-- Opening Marker --
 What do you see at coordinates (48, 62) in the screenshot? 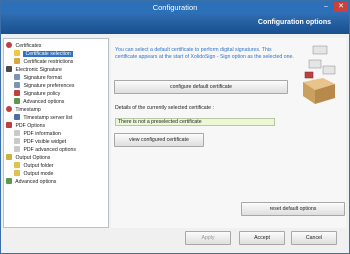
I see `tree-item-label: Certificate restrictions` at bounding box center [48, 62].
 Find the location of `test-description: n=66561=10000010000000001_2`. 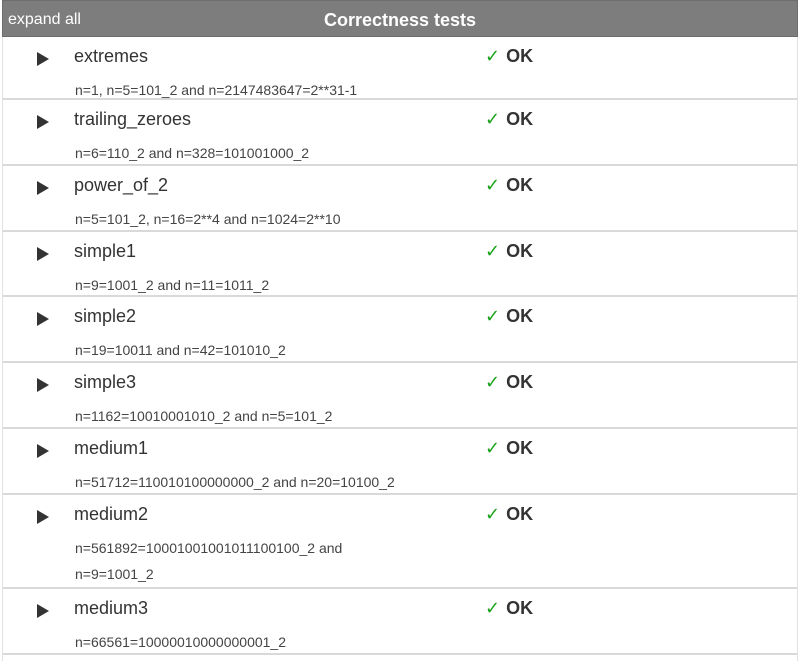

test-description: n=66561=10000010000000001_2 is located at coordinates (181, 642).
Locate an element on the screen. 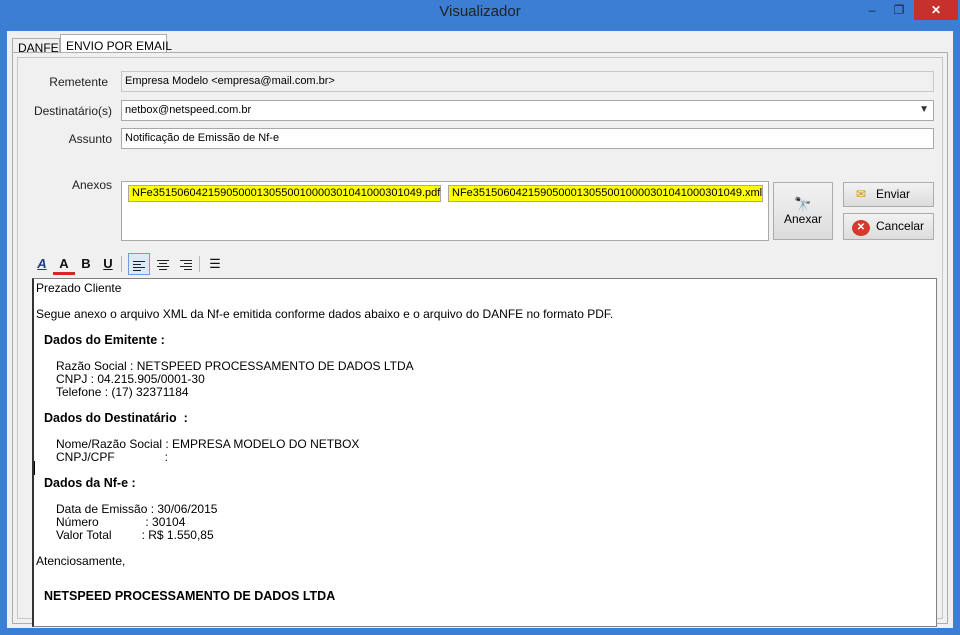 The image size is (960, 635). destinatario-header: Dados do Destinatário : is located at coordinates (116, 418).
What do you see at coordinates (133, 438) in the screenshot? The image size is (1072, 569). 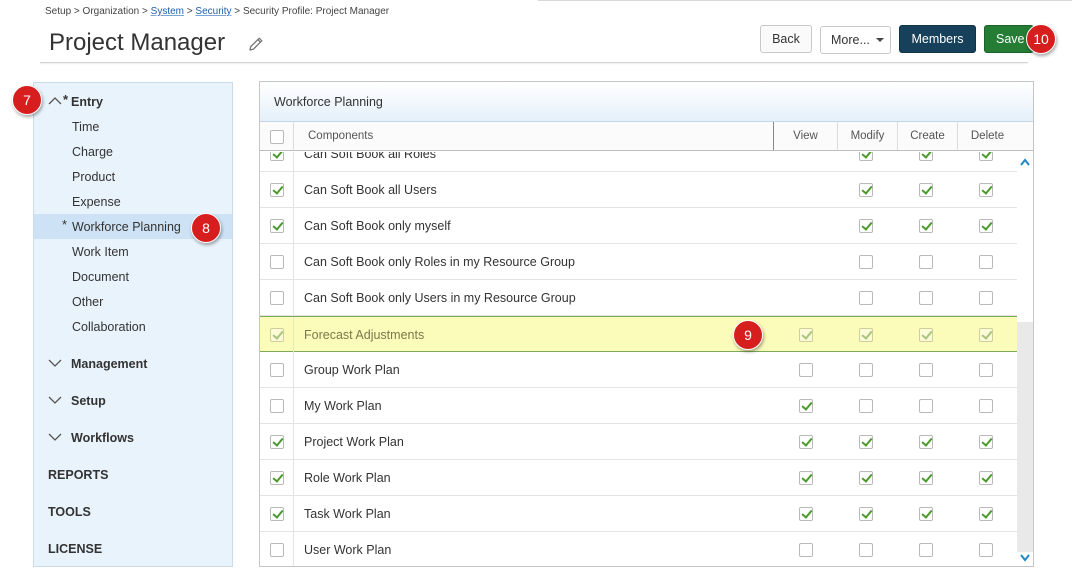 I see `sidebar-group-workflows: Workflows` at bounding box center [133, 438].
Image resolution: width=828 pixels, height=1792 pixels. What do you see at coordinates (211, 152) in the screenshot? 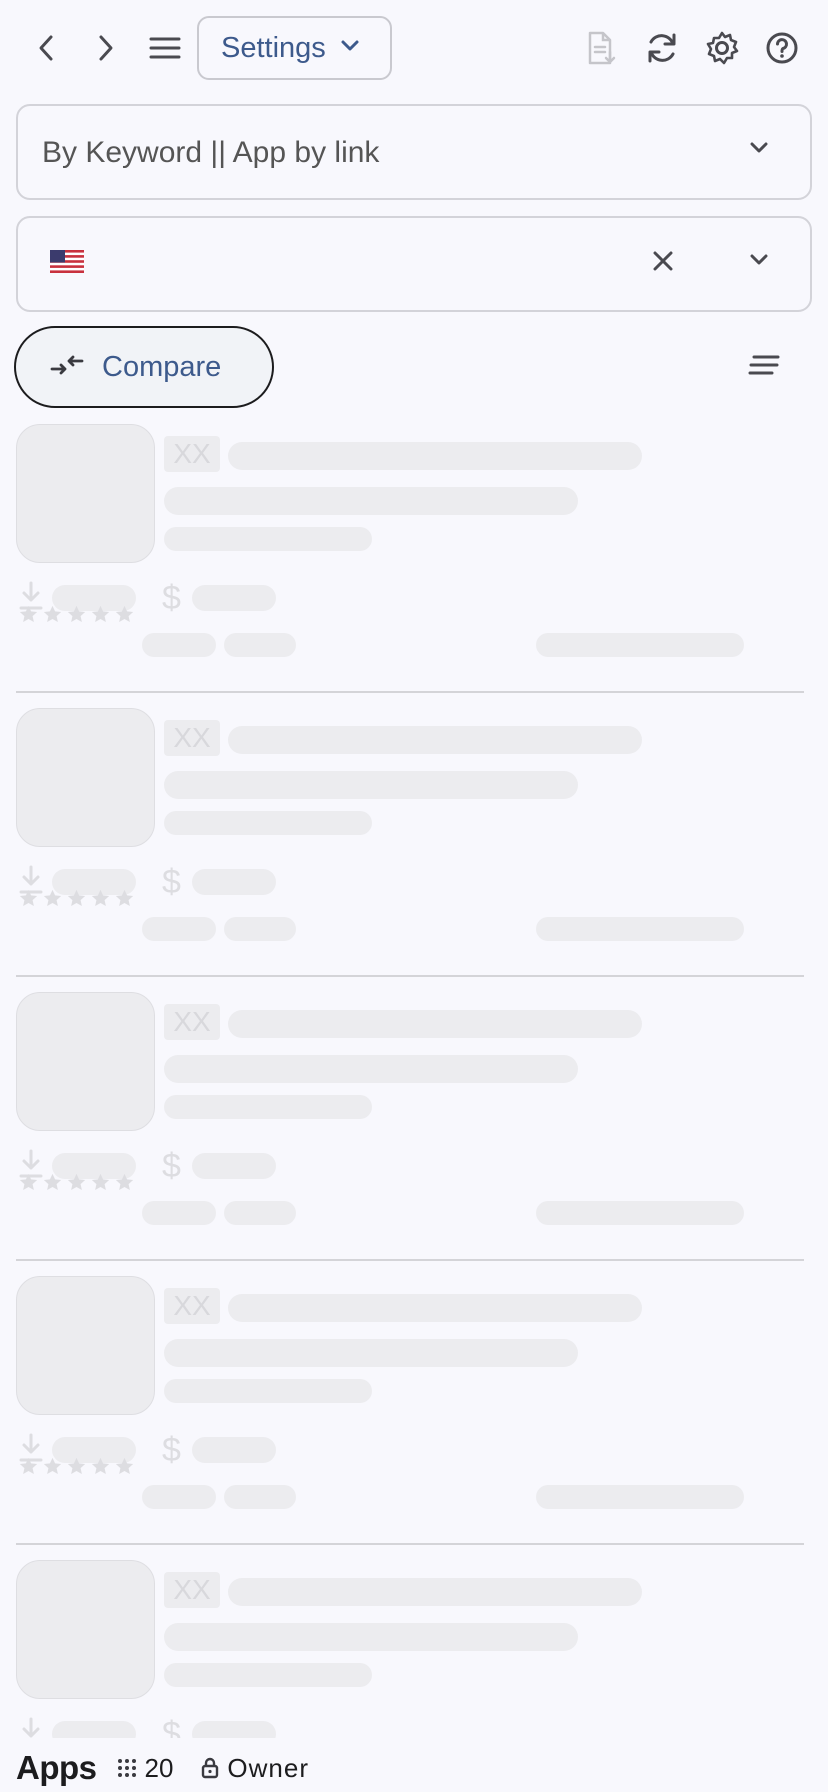
I see `search-placeholder: By Keyword || App by link` at bounding box center [211, 152].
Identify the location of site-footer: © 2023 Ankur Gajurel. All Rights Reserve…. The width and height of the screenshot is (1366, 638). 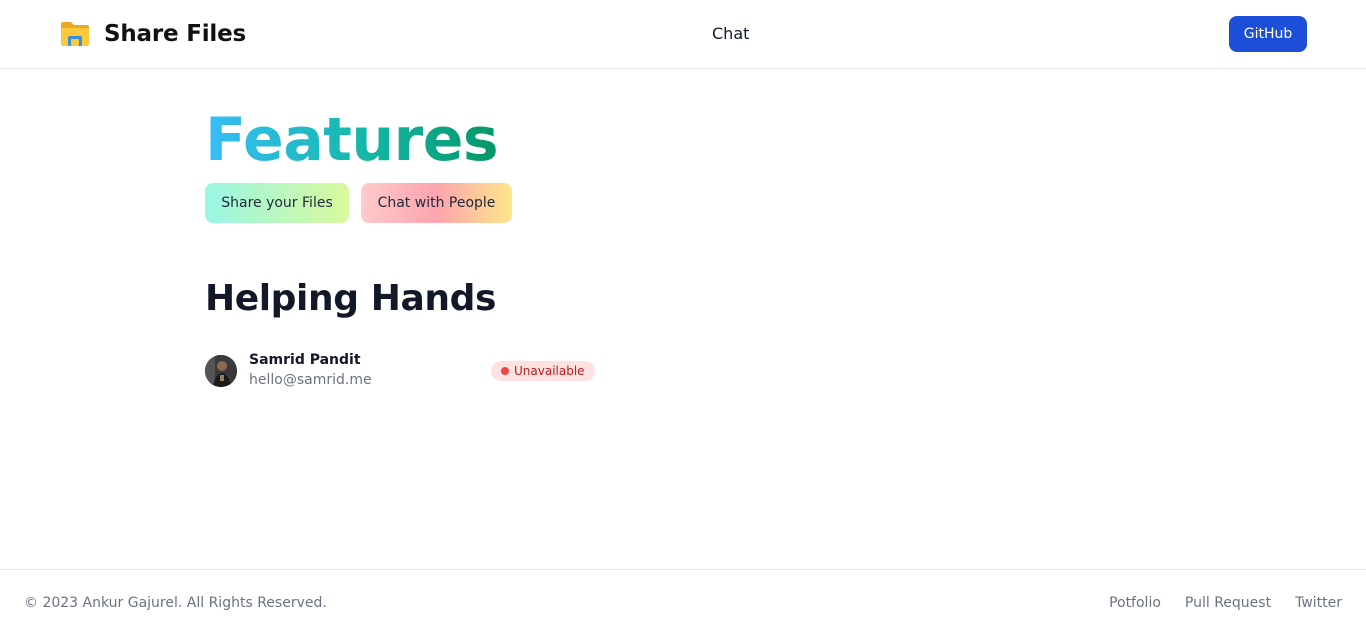
(683, 604).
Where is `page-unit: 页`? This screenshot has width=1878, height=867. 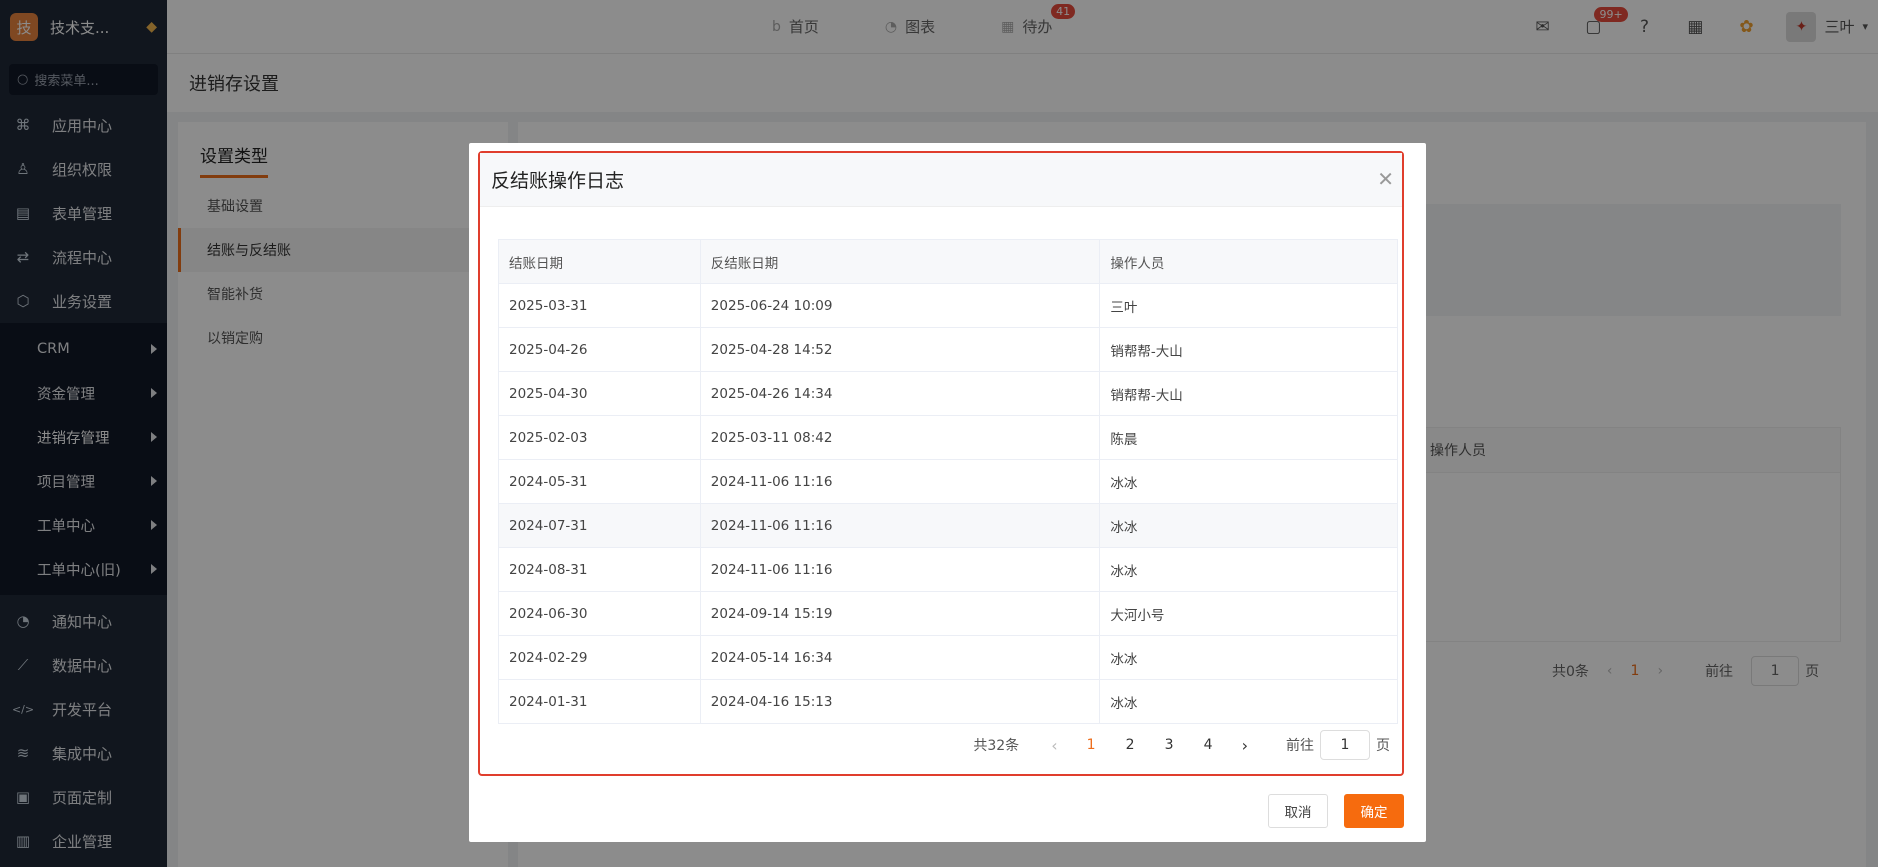 page-unit: 页 is located at coordinates (1383, 746).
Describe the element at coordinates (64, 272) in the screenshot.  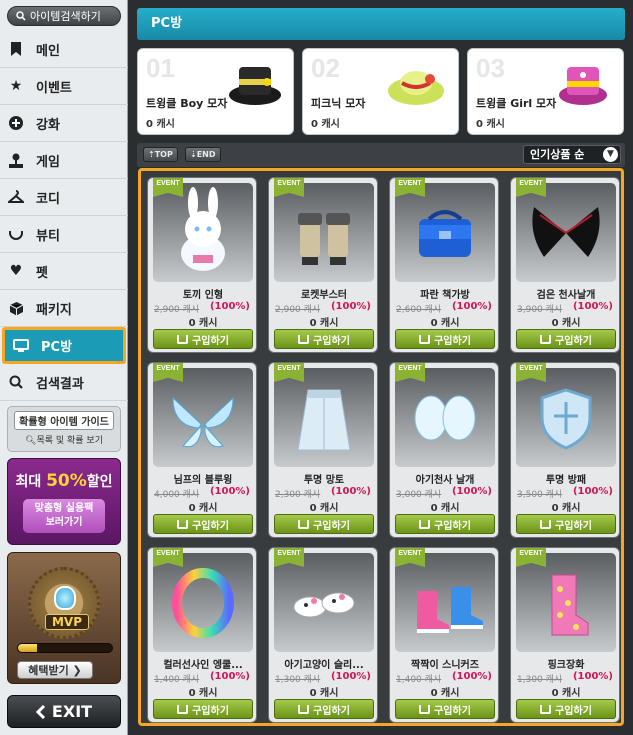
I see `sidebar-item-pet: ♥ 펫` at that location.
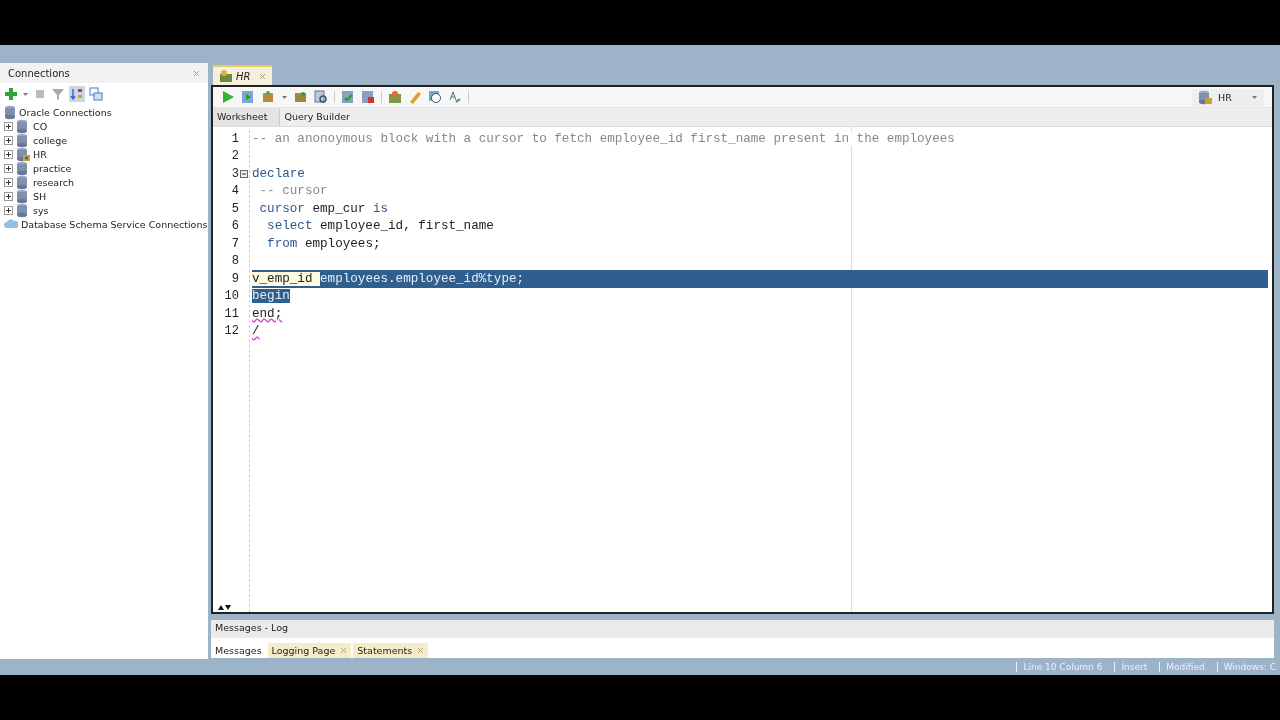 The image size is (1280, 720). What do you see at coordinates (1060, 667) in the screenshot?
I see `status-text: Line 10 Column 6` at bounding box center [1060, 667].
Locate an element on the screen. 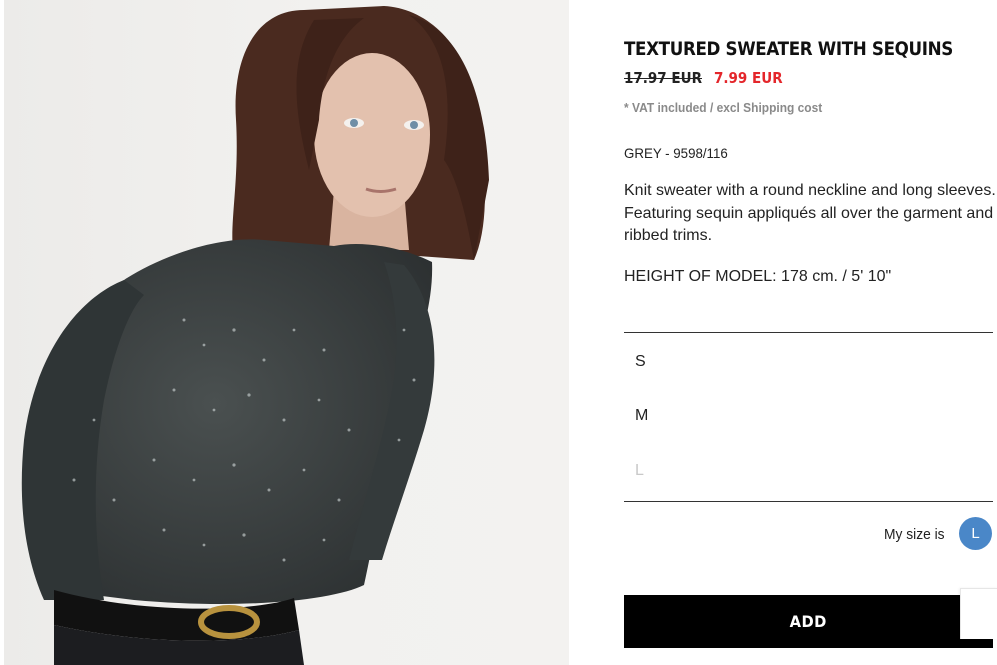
-- Closing Marker --
Task to complete: Repeat the lines from the start of the entries through the line containing "center [48, 62].", keeping them exactly as they are and leaving out the pictures.

Response for this exercise:
 What do you see at coordinates (48, 62) in the screenshot? 
I see `tree-item-label: Certificate restrictions` at bounding box center [48, 62].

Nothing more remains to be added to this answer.